### Given problem
Please copy out the lines of the data below exactly as they appear, starting with the line that contains "The height and" and ending at the end of the data, with both ends included. Leave the pictures out of your answer.

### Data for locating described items
* begin *

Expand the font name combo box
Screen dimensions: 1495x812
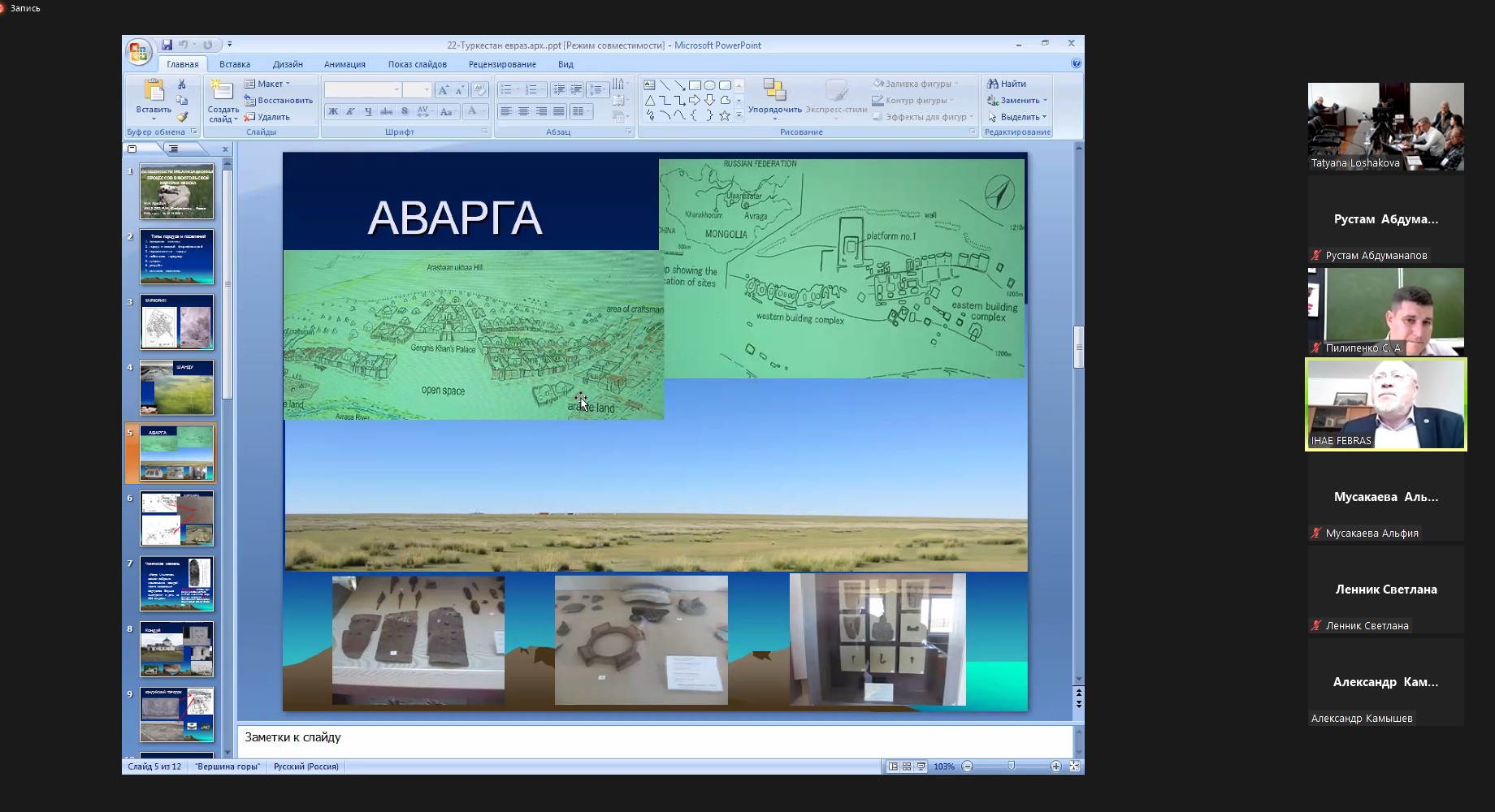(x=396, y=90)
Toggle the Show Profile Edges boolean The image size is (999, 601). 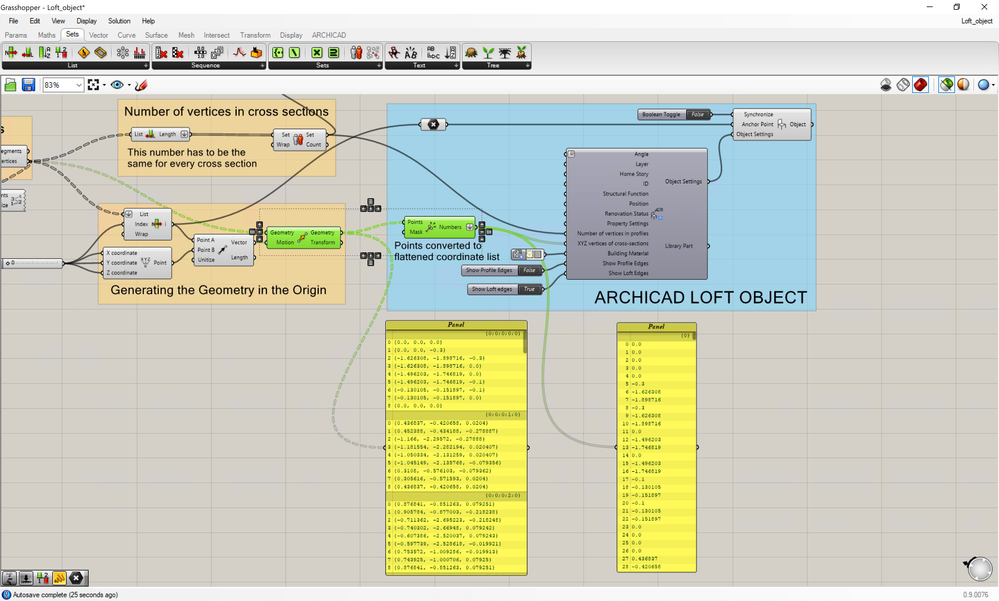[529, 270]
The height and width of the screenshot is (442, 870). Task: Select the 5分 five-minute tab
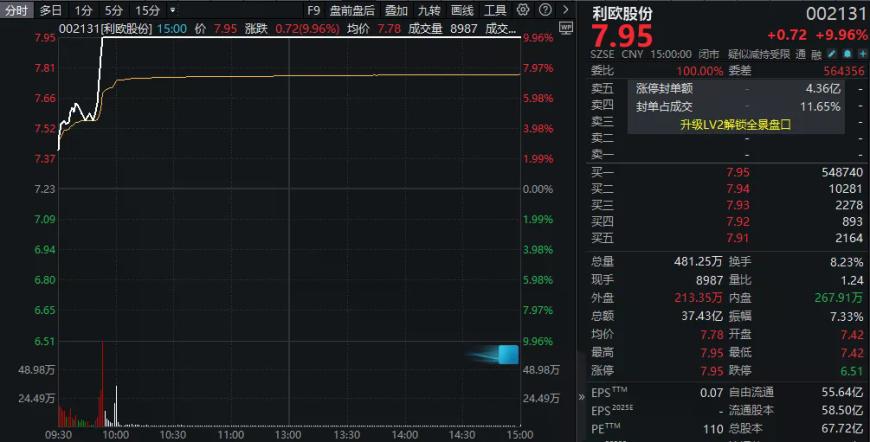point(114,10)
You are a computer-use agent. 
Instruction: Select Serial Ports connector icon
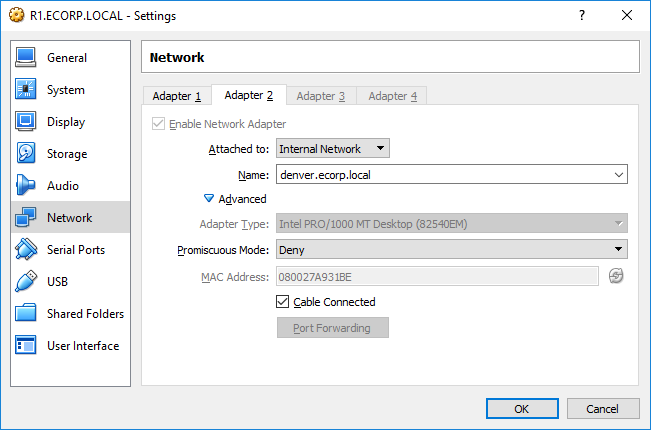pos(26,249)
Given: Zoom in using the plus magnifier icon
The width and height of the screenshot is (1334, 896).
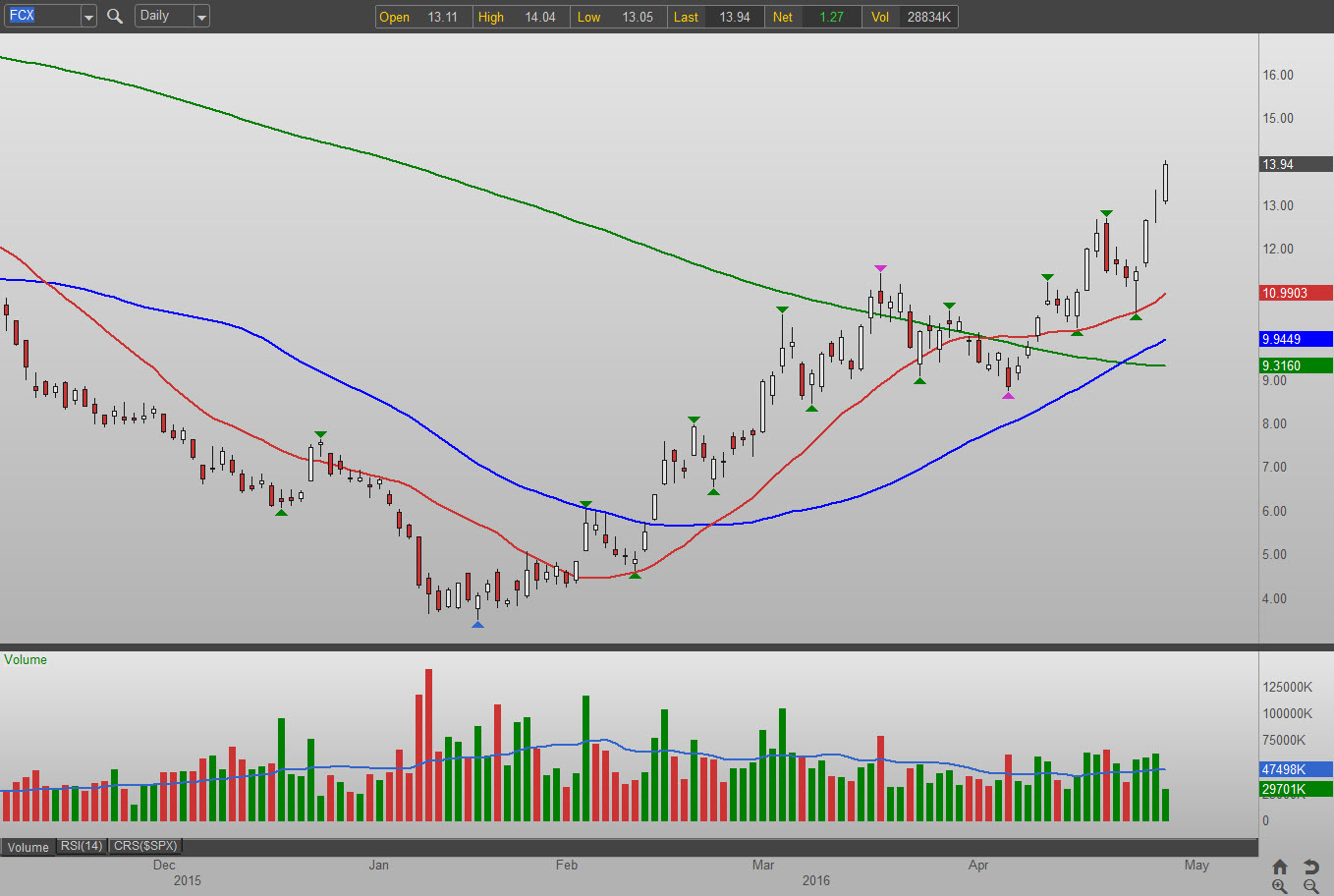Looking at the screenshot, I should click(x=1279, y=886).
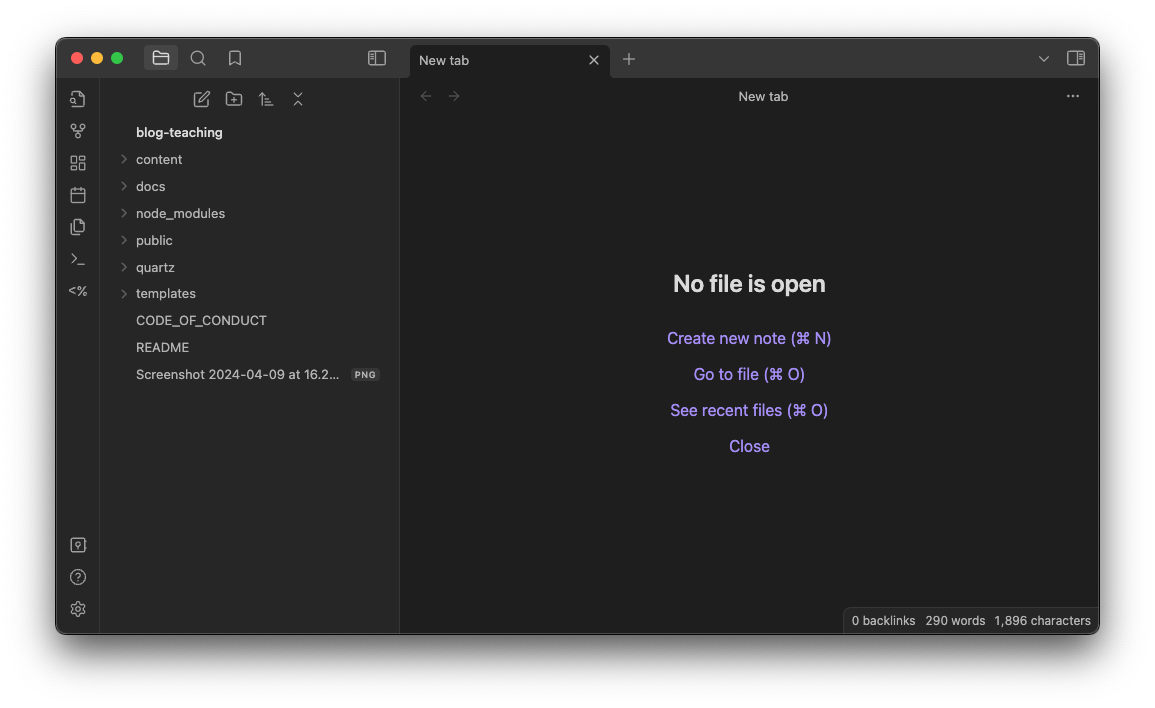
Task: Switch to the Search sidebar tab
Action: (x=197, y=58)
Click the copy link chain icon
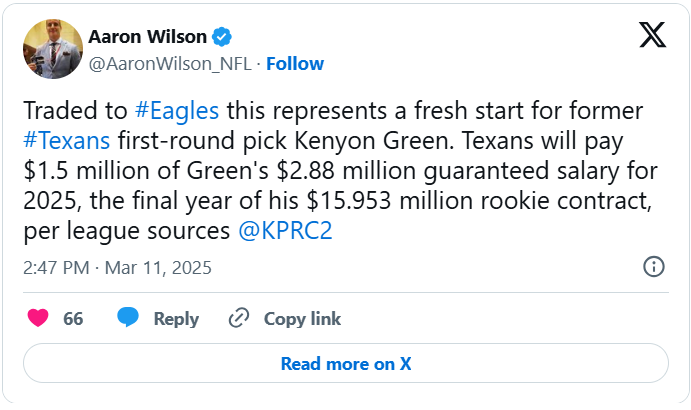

* end *

### Solution to this exercise
The height and width of the screenshot is (442, 870). Task: Select the 5分 five-minute tab
point(114,10)
You are a computer-use agent. 
Instruction: Select Serial Ports connector icon
pos(26,249)
Given: Zoom in using the plus magnifier icon
The width and height of the screenshot is (1334, 896).
Looking at the screenshot, I should click(x=1279, y=886).
Task: Switch to the Search sidebar tab
Action: (x=197, y=58)
Click the copy link chain icon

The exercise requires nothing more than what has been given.